4.1.7 Indien de afleverinstallatie is uitgevoerd voor het afleveren van een tevoren bepaalde hoeveelheid brandstof, moet tijdens het afleveren de vloeistofstroom op ieder gewenst moment kunnen worden onderbroken.
4.1.8 Aan de panelen van de omkasting van een afleverinstallatie voor levering van brandstof zonder toezicht moeten temperatuurgevoelige elementen zijn aangebracht, die bij een temperatuur van meer dan 70°C de motoren en de verlichting van de afleverinstallatie definitief buiten werking stellen én de beheerder of een door deze daartoe aangewezen persoon alarmeren.
4.1.9 In of aan de afleverinstallatie moet een schakelaar zijn aangebracht voor het in- en uitschakelen van de afleverinstallatie.
4.1.10 Een afleverinstallatie moet zijn voorzien van een noodstop waarmee de afleverinstallatie direct kan worden uitgeschakeld.

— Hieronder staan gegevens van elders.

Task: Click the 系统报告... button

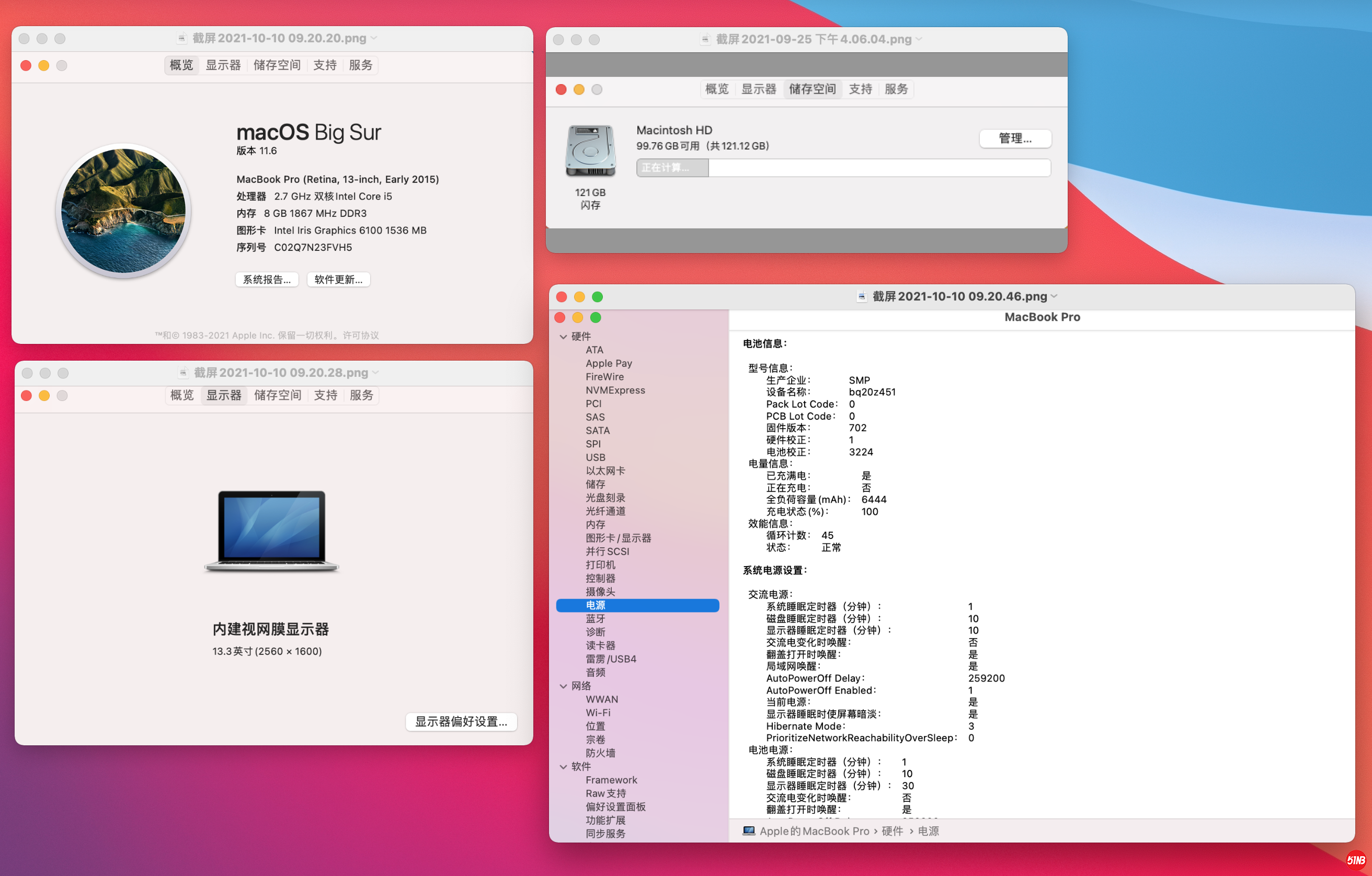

De noodstop moet onder alle omstandigheden goed bereikbaar en toegankelijk zijn.
4.1.11 Indien aan het vulpistool of aan de afleverslang elektrisch materieel is aangebracht, moet dit explosieveilig zijn uitgevoerd.
4.1.12 Het vulpistool:
a. moet zijn voorzien van een automatisch afslagmechanisme waarmee het vulpistool wordt gesloten als de tank waaraan wordt afgeleverd, vrijwel is gevuld;
b. moet zijn voorzien van een afslagmechanisme dat in werking treedt bij een lichte schok;
c. mag niet voorzien zijn van een vastzetinrichting.
4.1.13 In afwijking van voorschrift 4.1.12 mag een vulpistool van een afleverinstallatie voor diesel met een afleversnelheid van meer dan 60 l/min die bestemd is voor het afleveren van brandstof aan vrachtwagens en autobussen, zijn voorzien van een vastzetinrichting.
4.1.14 Op de afleverinstallatie moet een duidelijk leesbaar bedieningsvoorschrift zijn aangebracht, dat indien nodig door kunstlicht wordt verlicht.
4.1.15 Per 3 opstelplaatsen van tankende voertuigen moet ten minste één poederblusser aanwezig zijn met een vulling van ten minste 6 kg bluspoeder.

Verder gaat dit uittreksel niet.